● **WHAT THE EXERCISE ASKS**:
Answer these questions from the Castlight Health Form 8-K:
1. In what state is Castlight Health, Inc. incorporated?
2. Which Castlight subsidiary will merge with and into Jiff?
3. To what amount does the Loan Agreement raise availability under the recurring revenue loan facility?

● **SELECTED PASSAGE**:
## START

UNITED STATES
SECURITIES AND EXCHANGE COMMISSION
Washington, D.C. 20549
FORM 8-K
Current Report Pursuant to Section 13 OR 15(d) of The Securities Exchange Act of 1934
April 3, 2017
Date of Report (Date of earliest event reported)
CASTLIGHT HEALTH, INC.
(Exact name of registrant as specified in its charter)
______________________________________
Delaware (State or other jurisdiction of incorporation or organization) | 001-36330 (Commission File Number) | 26-1989091 (I.R.S. Employer Identification Number) |
______________________________________
150 Spear Street, Suite 400
San Francisco, CA 94105
(Address of principal executive offices)
(415) 829-1400
(Registrant’s telephone number, including area code)
Not Applicable
(Former name or former address, if changed since last report)
Check the appropriate box below if the Form 8-K filing is intended to simultaneously satisfy the filing obligation of the registrant under any of the following provisions:
[ ] Written communications pursuant to Rule 425 under the Securities Act (17 CFR 230.425)
[ ] Soliciting material pursuant to Rule 14a-12 under the Exchange Act (17 CFR 240.14a-12)
[ ] Pre-commencement communications pursuant to Rule 14d-2(b) under the Exchange Act (17 CFR 240.14d-2(b))
[ ] Pre-commencement communications pursuant to Rule 13e-4(c) under the Exchange Act (17 CFR 240.13e-4(c))
Introductory Note
On January 4, 2017, Castlight Health, Inc. (“Castlight”) entered into an Agreement and Plan of Merger and Reorganization (the “Merger Agreement”) with Neptune Acquisition Subsidiary, Inc., a Delaware corporation and wholly owned subsidiary of Castlight (“Merger Sub”), Jiff, Inc., a Delaware corporation (“Jiff”) and Fortis Advisors LLC, as the Stockholders’ Agent, pursuant to which Merger Sub will merge with and into Jiff with Jiff surviving the merger as a wholly owned subsidiary of Castlight (the “Merger”).
Item 1.01 Entry into a Material Definitive Agreement.
As of the closing of the Merger on April 3, 2017 (further described in Item 2.01 of this Current Report on Form 8-K), Castlight, Jiff and Silicon Valley Bank (“Bank”) entered into a Second Amended and Restated Loan and Security Agreement (the “Loan Agreement”) amending and restating in its entirety that certain Amended and Restated Loan and Security Agreement, dated as of August 29, 2016, by and between Jiff and Bank (as the same has been amended, modified, supplemented, renewed, or otherwise modified, from to time, the “Prior Loan Agreement”). Under the Loan Agreement, Bank agreed to refinance the existing term loan facility owed to Bank under the Prior Loan Agreement and provide a new term loan to Castlight and Jiff (collectively and jointly, the “Borrowers”) and increase the availability amount under the existing recurring revenue loan facility under the Prior Loan Agreement to $25 million.

## END

● **PROVIDED MATERIAL**:
## START

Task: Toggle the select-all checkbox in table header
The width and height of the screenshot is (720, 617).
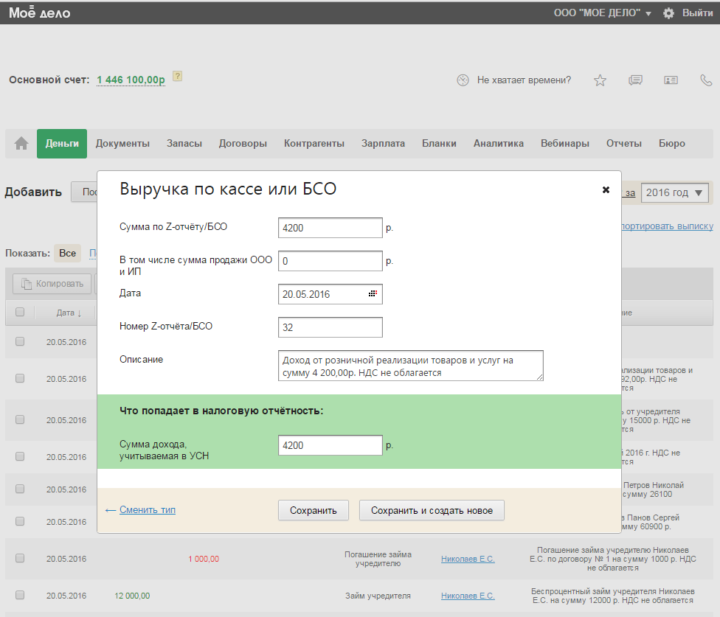Action: click(x=19, y=312)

## END

● **EXPECTED ANSWER**:
1. Delaware
2. Neptune Acquisition Subsidiary, Inc.
3. $25 million